Metal-metal interaction and metal toxicity: a comparison between mammalian and D. melanogaster
Published in Xenobiotica, 2021
Xiaoyu Yu, Xianhan Tian, Yiwen Wang, Chunfeng Zhu
In addition to the above common mechanisms, toxic metals can also be transported through other specific channels or proteins. Al can replace Ca2+ and Mg2+ in citrate, then the Al-citrate complexes are transported by monocarboxylate transporter 6 (MCT6) or sodium-independent glutamate transporter family Xc− (Yokel et al.2002, Dai et al.2015). Pb2+ and Cd2+, as Ca2+ analogs, can competitively transport through Ca2+-ATPase transporters in Ca2+ absorption channels (Simons 1988, Bressler et al.2004). Among essential metals, Mn2+, Zn2+, and Fe2+ can also be transported by the Ca2+ absorption channel. The uptake of methylmercury (MeHg) is mainly through L-neutral amino acid and peptide transport system as MeHg-S-Cys complex, while the excretion is mediated by multidrug resistance-associated protein2 (MRP2), a member of the ABC multidrug resistance transporter family (Aschner et al.2010, Farina et al.2011).

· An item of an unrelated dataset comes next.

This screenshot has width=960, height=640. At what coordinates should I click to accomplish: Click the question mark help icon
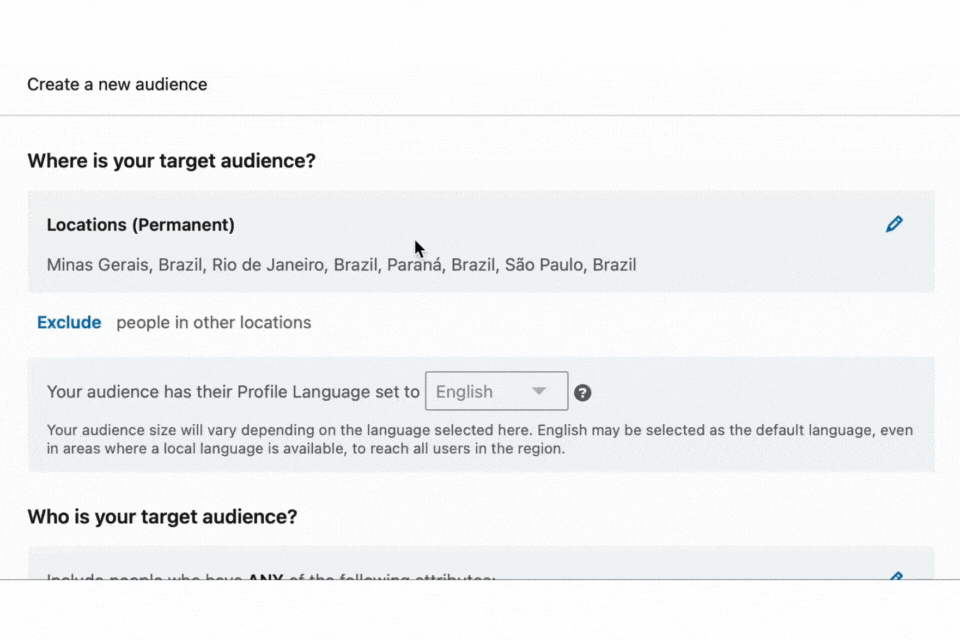[x=583, y=393]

Uptake of Cr6+ is mediated by anion channels such as SO42– and HPO42– channels (Chandra et al.2016). As3+ can penetrate the cell membrane through the aquaglyceroporins (AQPs) which are used to transport small molecules such as water and glycerol (Leung et al.2007, Shinkai et al.2009). Besides, glucose transporter isoform 1 (GLUT1), a glucose permeability enzyme, is also involved in the uptake of As3+ and MMA (III) (Vannucci et al.1997, Liu et al.2006). Subsequently, intracellular glutathione mediates As detoxification by forming a complex with As, which can be secreted by multidrug resistance-associated protein1 (MRP1) (Leslie et al.2004). There is no evidence of direct transporter for Cd excretion from cells, but studies in D. melanogaster suggest that the ATP-dependent membrane protein p-glycoprotein (p-gp) and ABC transporter DmHMT-1 may be associated with Cd tolerance in D. melanogaster (Callaghan and Denny 2002, Sooksa-Nguan et al.2009).